Odds On today is an all-SSL facility, with a 96-input Duality in the main room, a 9080K in the mix room and a Matrix in the utility room, all purpose-built to accommodate budgets and workflow. Earlier in the decade it was a single-room 9000 K space, in the same location, attached loosely to the CD/DVD replication facility next door. Ferrari had worked as staff engineer and when there was a management change mid-decade, he was approached about an expansion. After a brief series of fits and starts, and some “caveman sketches” to outline his vision, Phil Wagner of SSL introduced him to studio designer Carl Yanchar.

“We met and there was immediate chemistry.” Ferrari recalls. “When you’re building a studio, it’s kind of like a producer meeting a band for the first time. Carl has massive amounts of experience and that was important. We knew what we wanted in terms of layout, form and function. Then it was the age-old question of, ‘Can you make it sound real good?’” [Laughs]

Yanchar was introduced to the team in November 2007 and began drawing up plans in January 2008. The existing warehouse space was gutted except for a couple of structural columns. The 96-input Duality and Allen Sides monitoring system had been ordered, so they worked it up from there.

“We ended up tearing up about 50 percent of the concrete to fit some very deep and wide troughs,” Yanchar explains. “They bought the consoles with much longer cables than they needed so they used it to store excess. Then they also wanted to prefab all the interface panels with the connectors, so they wanted troughs to pull all that through fairly easily. It saved them a lot of time and money.

“That control room is bigger than most, about 950 square feet,” he continues. “The height was less than ideal; we wanted to maximize the height and the A/C was on the roof. We added more mass, layers of drywall and insulation. We had to do everything to new trusses that we installed because of structural limitations; they are right under the other ones. So it is definitely a room within a room.”

The large Allen Sides monitoring system is not soffit-mounted but free-standing, according to Sides’ specifications. There is very little fatigue, even at higher volumes because of the linearity of the speakers and the absence of midrange peaks. “The speakers sound great, clients love them tand they really are microscopes,” Ferrari says. “With control rooms so right, you can turn up the mains and still hear accurately, and that’s what these monitors do.”

The control room is loaded with bass trapping and open diffusion along the back wall, with plenty more trapping in the ceiling.

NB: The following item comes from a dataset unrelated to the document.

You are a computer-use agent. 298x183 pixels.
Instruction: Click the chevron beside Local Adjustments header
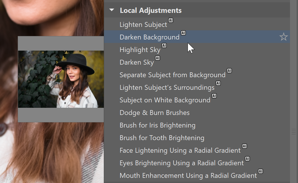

Line of sight was crucial to Ferrari, so there is floor-to-ceiling glass, which Yanchar explains simply had to be rigid enough to avoid it becoming a diaphragmatic absorber. Yanchar is particularly proud of the isolation he achieved; even though the studio sits below a flight path to McCarran International Airport, not a plane can be heard.

In preparation for the build, Ferrari and his team began collecting gear, much of it coming from the closure of RPM Studios in New York City. “The mic collection is the most amazing thing,” Ferrari says. “We bought them out of RPM Studios, a vintage collection that nobody in Nevada has. When you come here to work, we have that ribbon mic, that tube mic. David Bock has been doing restorations since we got them. We also got some amazing outboard gear — a Fairchild, some API stuff, some LA-2As, a Delta T delay, some PrimeTimes and R2D2. We have Pro Tools 8 HD3 and tape. We ran HDMI throughout the buildingso Pro Tools is at full resolution; no squinting, the TVs are actually functional!”

The combination of booking and development should bode well for Odds On. “There was a big hole where people were trying to do projects here,” Ferrari says. “None of the rooms were at this level till the Palms came along. But the shows are huge and they have tracks they need to record. Our rooms work because you can bring in the band from Ka or any major artist. They don’t have to go to L.A. anymore.”